• [WHAT YOU HAVE TO DO]: With no line left out, restate the data word for word.

#### MATERIAL PROVIDED ####

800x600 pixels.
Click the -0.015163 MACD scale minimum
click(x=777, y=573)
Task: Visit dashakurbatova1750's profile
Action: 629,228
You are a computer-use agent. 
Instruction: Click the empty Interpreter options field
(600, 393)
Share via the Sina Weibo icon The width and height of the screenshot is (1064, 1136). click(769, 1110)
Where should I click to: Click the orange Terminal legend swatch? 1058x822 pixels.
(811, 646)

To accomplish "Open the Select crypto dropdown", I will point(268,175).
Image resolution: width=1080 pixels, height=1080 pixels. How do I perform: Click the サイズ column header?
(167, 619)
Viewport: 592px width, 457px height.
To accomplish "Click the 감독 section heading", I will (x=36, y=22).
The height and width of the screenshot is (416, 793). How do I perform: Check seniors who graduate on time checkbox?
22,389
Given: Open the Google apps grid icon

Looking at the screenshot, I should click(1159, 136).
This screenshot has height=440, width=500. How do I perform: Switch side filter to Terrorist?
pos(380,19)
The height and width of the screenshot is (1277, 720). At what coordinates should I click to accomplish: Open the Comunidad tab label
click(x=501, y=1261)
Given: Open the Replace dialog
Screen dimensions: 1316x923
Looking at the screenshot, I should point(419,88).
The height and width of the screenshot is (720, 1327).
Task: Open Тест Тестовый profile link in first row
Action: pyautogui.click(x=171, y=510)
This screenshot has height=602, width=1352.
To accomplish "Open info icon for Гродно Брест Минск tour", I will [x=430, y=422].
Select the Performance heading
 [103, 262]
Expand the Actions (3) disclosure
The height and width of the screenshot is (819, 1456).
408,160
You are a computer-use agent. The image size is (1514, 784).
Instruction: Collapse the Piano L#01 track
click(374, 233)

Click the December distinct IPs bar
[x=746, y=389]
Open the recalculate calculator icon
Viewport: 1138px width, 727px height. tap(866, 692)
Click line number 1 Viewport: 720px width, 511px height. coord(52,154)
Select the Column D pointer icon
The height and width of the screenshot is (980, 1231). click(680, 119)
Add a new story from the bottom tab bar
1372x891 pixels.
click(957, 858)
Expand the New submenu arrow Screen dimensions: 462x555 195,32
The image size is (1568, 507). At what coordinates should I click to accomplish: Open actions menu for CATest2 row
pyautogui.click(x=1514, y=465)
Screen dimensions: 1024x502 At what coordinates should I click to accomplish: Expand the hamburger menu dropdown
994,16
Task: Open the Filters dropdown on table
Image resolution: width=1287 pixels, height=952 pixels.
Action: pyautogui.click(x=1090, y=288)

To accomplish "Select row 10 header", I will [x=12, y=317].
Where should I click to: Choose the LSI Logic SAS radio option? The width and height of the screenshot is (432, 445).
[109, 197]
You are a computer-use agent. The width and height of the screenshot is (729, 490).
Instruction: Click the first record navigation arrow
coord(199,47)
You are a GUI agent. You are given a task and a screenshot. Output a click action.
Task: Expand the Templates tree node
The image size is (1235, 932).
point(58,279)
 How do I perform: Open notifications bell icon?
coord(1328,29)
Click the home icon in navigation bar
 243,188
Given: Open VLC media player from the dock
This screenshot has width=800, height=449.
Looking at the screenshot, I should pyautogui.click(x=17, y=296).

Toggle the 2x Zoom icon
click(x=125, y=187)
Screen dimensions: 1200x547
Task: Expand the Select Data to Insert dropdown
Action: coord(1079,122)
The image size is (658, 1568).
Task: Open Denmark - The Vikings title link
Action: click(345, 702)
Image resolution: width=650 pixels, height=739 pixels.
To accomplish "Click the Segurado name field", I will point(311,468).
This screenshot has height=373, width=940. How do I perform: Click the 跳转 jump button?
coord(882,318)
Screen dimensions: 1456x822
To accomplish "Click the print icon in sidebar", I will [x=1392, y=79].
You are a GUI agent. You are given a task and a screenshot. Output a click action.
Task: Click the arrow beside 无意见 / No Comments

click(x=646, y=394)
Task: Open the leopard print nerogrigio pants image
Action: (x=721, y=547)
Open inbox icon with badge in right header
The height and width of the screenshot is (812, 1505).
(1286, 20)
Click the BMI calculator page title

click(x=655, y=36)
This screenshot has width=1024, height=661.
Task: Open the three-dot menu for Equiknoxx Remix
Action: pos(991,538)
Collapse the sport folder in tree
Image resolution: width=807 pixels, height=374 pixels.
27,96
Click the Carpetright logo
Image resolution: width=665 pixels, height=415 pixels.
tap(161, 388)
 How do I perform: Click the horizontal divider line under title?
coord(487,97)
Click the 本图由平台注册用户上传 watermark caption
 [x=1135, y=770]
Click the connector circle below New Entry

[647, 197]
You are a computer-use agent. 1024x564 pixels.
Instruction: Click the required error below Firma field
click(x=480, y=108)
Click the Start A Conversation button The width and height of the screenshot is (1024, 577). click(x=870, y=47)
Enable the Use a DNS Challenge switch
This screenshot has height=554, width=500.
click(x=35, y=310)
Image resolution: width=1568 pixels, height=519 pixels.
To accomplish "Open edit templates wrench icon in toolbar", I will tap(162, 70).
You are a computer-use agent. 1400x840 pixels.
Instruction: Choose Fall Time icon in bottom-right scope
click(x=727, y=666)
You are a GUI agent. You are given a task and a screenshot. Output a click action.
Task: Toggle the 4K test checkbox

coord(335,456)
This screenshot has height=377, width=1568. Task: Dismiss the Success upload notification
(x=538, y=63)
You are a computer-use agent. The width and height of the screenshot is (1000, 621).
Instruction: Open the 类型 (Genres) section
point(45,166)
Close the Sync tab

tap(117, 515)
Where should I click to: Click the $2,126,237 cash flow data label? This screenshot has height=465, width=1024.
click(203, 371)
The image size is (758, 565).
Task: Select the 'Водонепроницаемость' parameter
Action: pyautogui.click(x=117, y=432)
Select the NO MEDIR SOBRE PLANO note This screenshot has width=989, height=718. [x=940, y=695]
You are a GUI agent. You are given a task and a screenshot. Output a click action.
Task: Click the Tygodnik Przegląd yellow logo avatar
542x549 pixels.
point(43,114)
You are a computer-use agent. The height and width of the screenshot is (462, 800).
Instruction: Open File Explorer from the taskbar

####

• [EXERCISE SOLUTION]:
800x600 pixels.
Click the -0.015163 MACD scale minimum
click(x=777, y=573)
Task: Visit dashakurbatova1750's profile
Action: 629,228
You are a computer-use agent. 
Instruction: Click the empty Interpreter options field
(600, 393)
Share via the Sina Weibo icon The width and height of the screenshot is (1064, 1136). click(769, 1110)
Where should I click to: Click the orange Terminal legend swatch? 1058x822 pixels.
(811, 646)

To accomplish "Open the Select crypto dropdown", I will point(268,175).
Image resolution: width=1080 pixels, height=1080 pixels. How do I perform: Click the サイズ column header?
(167, 619)
Viewport: 592px width, 457px height.
To accomplish "Click the 감독 section heading", I will (x=36, y=22).
The height and width of the screenshot is (416, 793). How do I perform: Check seniors who graduate on time checkbox?
22,389
Given: Open the Google apps grid icon

Looking at the screenshot, I should click(1159, 136).
This screenshot has height=440, width=500. How do I perform: Switch side filter to Terrorist?
pos(380,19)
The height and width of the screenshot is (1277, 720). At what coordinates should I click to accomplish: Open the Comunidad tab label
click(x=501, y=1261)
Given: Open the Replace dialog
Screen dimensions: 1316x923
Looking at the screenshot, I should point(419,88).
The height and width of the screenshot is (720, 1327).
Task: Open Тест Тестовый profile link in first row
Action: pyautogui.click(x=171, y=510)
This screenshot has height=602, width=1352.
To accomplish "Open info icon for Гродно Брест Минск tour", I will [x=430, y=422].
Select the Performance heading
 [103, 262]
Expand the Actions (3) disclosure
The height and width of the screenshot is (819, 1456).
408,160
You are a computer-use agent. The image size is (1514, 784).
Instruction: Collapse the Piano L#01 track
click(374, 233)

Click the December distinct IPs bar
[x=746, y=389]
Open the recalculate calculator icon
Viewport: 1138px width, 727px height. tap(866, 692)
Click line number 1 Viewport: 720px width, 511px height. coord(52,154)
Select the Column D pointer icon
The height and width of the screenshot is (980, 1231). click(680, 119)
Add a new story from the bottom tab bar
1372x891 pixels.
click(957, 858)
Expand the New submenu arrow Screen dimensions: 462x555 195,32
The image size is (1568, 507). At what coordinates should I click to accomplish: Open actions menu for CATest2 row
pyautogui.click(x=1514, y=465)
Screen dimensions: 1024x502 At what coordinates should I click to accomplish: Expand the hamburger menu dropdown
994,16
Task: Open the Filters dropdown on table
Image resolution: width=1287 pixels, height=952 pixels.
Action: pyautogui.click(x=1090, y=288)

To accomplish "Select row 10 header", I will [x=12, y=317].
Where should I click to: Choose the LSI Logic SAS radio option? The width and height of the screenshot is (432, 445).
[109, 197]
You are a computer-use agent. The width and height of the screenshot is (729, 490).
Instruction: Click the first record navigation arrow
coord(199,47)
You are a GUI agent. You are given a task and a screenshot. Output a click action.
Task: Expand the Templates tree node
The image size is (1235, 932).
point(58,279)
 How do I perform: Open notifications bell icon?
coord(1328,29)
Click the home icon in navigation bar
 243,188
Given: Open VLC media player from the dock
This screenshot has width=800, height=449.
Looking at the screenshot, I should pyautogui.click(x=17, y=296).

Toggle the 2x Zoom icon
click(x=125, y=187)
Screen dimensions: 1200x547
Task: Expand the Select Data to Insert dropdown
Action: coord(1079,122)
The image size is (658, 1568).
Task: Open Denmark - The Vikings title link
Action: click(345, 702)
Image resolution: width=650 pixels, height=739 pixels.
To accomplish "Click the Segurado name field", I will point(311,468).
This screenshot has height=373, width=940. How do I perform: Click the 跳转 jump button?
coord(882,318)
Screen dimensions: 1456x822
To accomplish "Click the print icon in sidebar", I will [x=1392, y=79].
You are a GUI agent. You are given a task and a screenshot. Output a click action.
Task: Click the arrow beside 无意见 / No Comments

click(x=646, y=394)
Task: Open the leopard print nerogrigio pants image
Action: (x=721, y=547)
Open inbox icon with badge in right header
The height and width of the screenshot is (812, 1505).
(1286, 20)
Click the BMI calculator page title

click(x=655, y=36)
This screenshot has width=1024, height=661.
Task: Open the three-dot menu for Equiknoxx Remix
Action: pos(991,538)
Collapse the sport folder in tree
Image resolution: width=807 pixels, height=374 pixels.
27,96
Click the Carpetright logo
Image resolution: width=665 pixels, height=415 pixels.
tap(161, 388)
 How do I perform: Click the horizontal divider line under title?
coord(487,97)
Click the 本图由平台注册用户上传 watermark caption
 [x=1135, y=770]
Click the connector circle below New Entry

[647, 197]
You are a computer-use agent. 1024x564 pixels.
Instruction: Click the required error below Firma field
click(x=480, y=108)
Click the Start A Conversation button The width and height of the screenshot is (1024, 577). click(x=870, y=47)
Enable the Use a DNS Challenge switch
This screenshot has height=554, width=500.
click(x=35, y=310)
Image resolution: width=1568 pixels, height=519 pixels.
To accomplish "Open edit templates wrench icon in toolbar", I will tap(162, 70).
You are a computer-use agent. 1400x840 pixels.
Instruction: Choose Fall Time icon in bottom-right scope
click(x=727, y=666)
You are a GUI agent. You are given a task and a screenshot. Output a click action.
Task: Toggle the 4K test checkbox

coord(335,456)
This screenshot has height=377, width=1568. Task: Dismiss the Success upload notification
(x=538, y=63)
You are a computer-use agent. The width and height of the screenshot is (1000, 621).
Instruction: Open the 类型 (Genres) section
point(45,166)
Close the Sync tab

tap(117, 515)
Where should I click to: Click the $2,126,237 cash flow data label? This screenshot has height=465, width=1024.
click(203, 371)
The image size is (758, 565).
Task: Select the 'Водонепроницаемость' parameter
Action: pyautogui.click(x=117, y=432)
Select the NO MEDIR SOBRE PLANO note This screenshot has width=989, height=718. [x=940, y=695]
You are a GUI agent. You are given a task and a screenshot. Output a click action.
Task: Click the Tygodnik Przegląd yellow logo avatar
542x549 pixels.
point(43,114)
You are a computer-use agent. The height and width of the screenshot is (462, 800).
Instruction: Open File Explorer from the taskbar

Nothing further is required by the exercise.